In this election season, the need for a more dynamic small-business sector has become one of the dominant campaign themes amid growing concerns that the chaebols’ economic dominance is stifling growth of SMEs as the big companies tower over almost every area of business.

Politicians have promised to pare back the dominance of the chaebol, by cracking down on the complex cross-shareholdings between subsidiaries that give the founding families undue influence, while propping up SMEs, which account for 90 per cent of jobs, by expanding easy credits for them and barring chaebol companies from entering specific business areas.

Such election pledges and vague hopes for benefits to companies with political ties have prompted retail investors to snap up the so-called politically themed stocks in the past year. But their gamble threatens to turn into a disaster as the bubble starts to pop with the December election nearing.

The country’s financial watchdog has said that about 1.95m Korean investors have suffered a combined Won1.5tn of losses by investing in 35 election-themed stocks, even though their prices rose by an average 93 per cent during the year to June 2012.

AhnLab itself is a prime example.
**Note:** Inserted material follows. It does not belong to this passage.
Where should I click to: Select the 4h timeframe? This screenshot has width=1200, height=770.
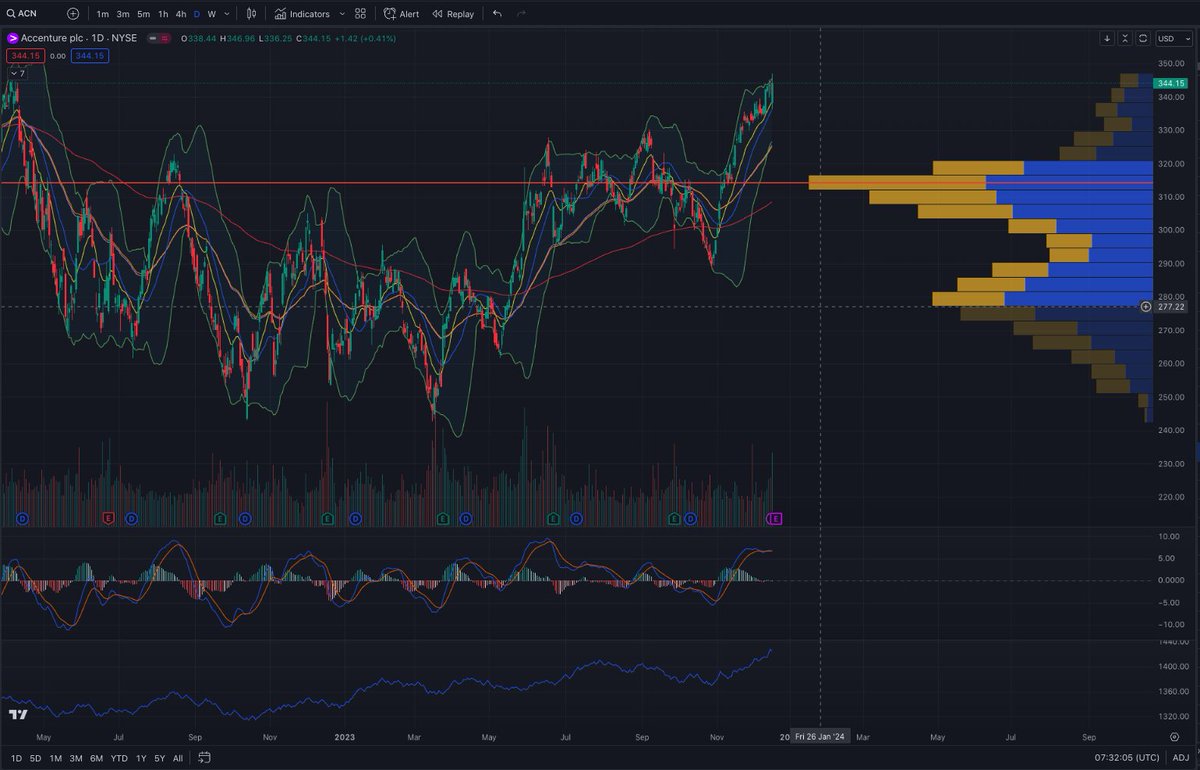(x=180, y=14)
The shares have endured a rollercoaster ride in the past year, surging more than five fold from Won30,000 in September 2011 to around Won160,000 in early January but falling back about 60 per cent since.

EG, a chemical company owned by Park Ji-man, the younger brother of the ruling party’s presidential candidate Park Geun-hye, is another example.

Its shares have risen about 70 per cent to Won41,000 over the past year although they are now trading at half their January peak of Won80,700.

The outsized gains in such election-driven stocks have prompted the Financial Supervisory Service to set up a taskforce to look into speculative forces alleged to be manipulating share prices.

The FSS has also introduced measures to protect retail investors by halting trading in some “dangerously overheating” stocks for a day and regulating their trading prices for three days.

Despite the correction in some overheating stocks, analysts expect the small-cap rally to continue for some time, with investor interest in politically themed stocks likely to last at least until the election day.

“They are not driven by fundamentals, but by expectations for a political event, which is totally unpredictable,” says Lim Soo-kyun, an analyst at Samsung Securities.

“Some of the small-cap shares such as IT parts makers and tour agencies relying on Chinese tourists have a real growth story but most of them are overshooting their fundamentals. Investors need to be careful as a bubble is bound to pop.”